I have here a linux based application that was recently moved onto a faster server with lots of memory and fast disks. The application, written in C, basically performs the following steps:
Read data from a file
allocate memory for the data
add the data to a linked list
When I run the application on the older server and monitor the CPU performance, I see it spending about 20% of its time in IO Wait and 15% in kernel mode. When I move the application to the new fast server, it spends about 1% in IO Wait mode and 40% in kernel mode. While this is sort of a good thing, if I run about 16 of these I can max out the CPUs my new dual quad core server. I need to do other things on this server and this gets in the way. When I analyze where the application is spending its time, on the old server it is mostly read and on the new server it is mostly malloc. On the new server there is lots of free memory and on the old server memory is more limited. In top, I can observe the memory allocation going up as the linked list is built. The list can be very long and it can take several minutes.

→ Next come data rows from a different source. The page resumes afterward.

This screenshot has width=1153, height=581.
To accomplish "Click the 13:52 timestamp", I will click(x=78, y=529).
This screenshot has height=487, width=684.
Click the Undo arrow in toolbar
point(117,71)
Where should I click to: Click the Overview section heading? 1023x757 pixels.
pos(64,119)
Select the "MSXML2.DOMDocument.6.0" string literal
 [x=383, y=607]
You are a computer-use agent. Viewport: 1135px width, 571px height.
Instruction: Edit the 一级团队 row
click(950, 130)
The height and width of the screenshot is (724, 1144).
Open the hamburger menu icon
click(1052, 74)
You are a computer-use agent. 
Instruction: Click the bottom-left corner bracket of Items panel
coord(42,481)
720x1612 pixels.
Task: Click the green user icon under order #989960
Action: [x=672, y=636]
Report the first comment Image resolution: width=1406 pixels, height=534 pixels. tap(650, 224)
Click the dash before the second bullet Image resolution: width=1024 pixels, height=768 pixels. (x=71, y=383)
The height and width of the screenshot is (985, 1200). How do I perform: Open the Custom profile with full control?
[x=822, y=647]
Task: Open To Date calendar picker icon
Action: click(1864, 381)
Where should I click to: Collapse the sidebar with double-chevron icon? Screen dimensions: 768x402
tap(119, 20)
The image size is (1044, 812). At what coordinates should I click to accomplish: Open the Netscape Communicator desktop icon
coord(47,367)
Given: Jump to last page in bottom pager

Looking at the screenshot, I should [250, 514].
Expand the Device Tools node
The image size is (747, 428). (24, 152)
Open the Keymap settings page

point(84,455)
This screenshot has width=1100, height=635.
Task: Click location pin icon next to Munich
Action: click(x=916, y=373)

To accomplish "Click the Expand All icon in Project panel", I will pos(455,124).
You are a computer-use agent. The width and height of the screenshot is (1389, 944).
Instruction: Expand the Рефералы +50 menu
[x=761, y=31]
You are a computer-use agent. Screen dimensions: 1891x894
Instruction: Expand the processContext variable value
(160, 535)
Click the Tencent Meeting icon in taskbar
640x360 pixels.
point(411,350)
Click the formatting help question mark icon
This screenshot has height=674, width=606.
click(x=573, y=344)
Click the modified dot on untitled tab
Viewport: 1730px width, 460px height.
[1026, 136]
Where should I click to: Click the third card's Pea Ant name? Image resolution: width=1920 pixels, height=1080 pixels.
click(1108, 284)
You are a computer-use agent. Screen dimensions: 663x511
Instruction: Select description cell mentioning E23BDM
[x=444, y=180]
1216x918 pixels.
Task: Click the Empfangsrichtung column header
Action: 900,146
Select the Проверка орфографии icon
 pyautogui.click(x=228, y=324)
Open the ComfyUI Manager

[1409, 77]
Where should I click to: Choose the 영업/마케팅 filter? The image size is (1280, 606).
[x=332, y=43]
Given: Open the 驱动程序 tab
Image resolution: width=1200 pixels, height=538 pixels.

The obvious path is to rewrite the application so that the memory is allocated once at the beginning of data retrieval. The list is not open-ended, so the amount of memory required can be determined in advance (or at least close enough). However, changing the application will take some time and I would like to see if there is a way to tune the Linux OS to optimize performance of this application in its current state.
I can tweak system configuration paramenters, user account parameters, hardware, process priorities and stuff like that. I could probably even patch the kernel if that would help. The one thing I can't easily do is modify the application.
I realize that by changing the priorities of the processes, I can "buy back" some of the throttling effect being provided by the slower I/O subsystem on the older machine. That has the net effect of extending the time it takes to build the linked list, so doesn't count as a valid answer to this question. What I am looking for is an approach that reduces the total time the application is spending in kernel mode.
Thank you in advance.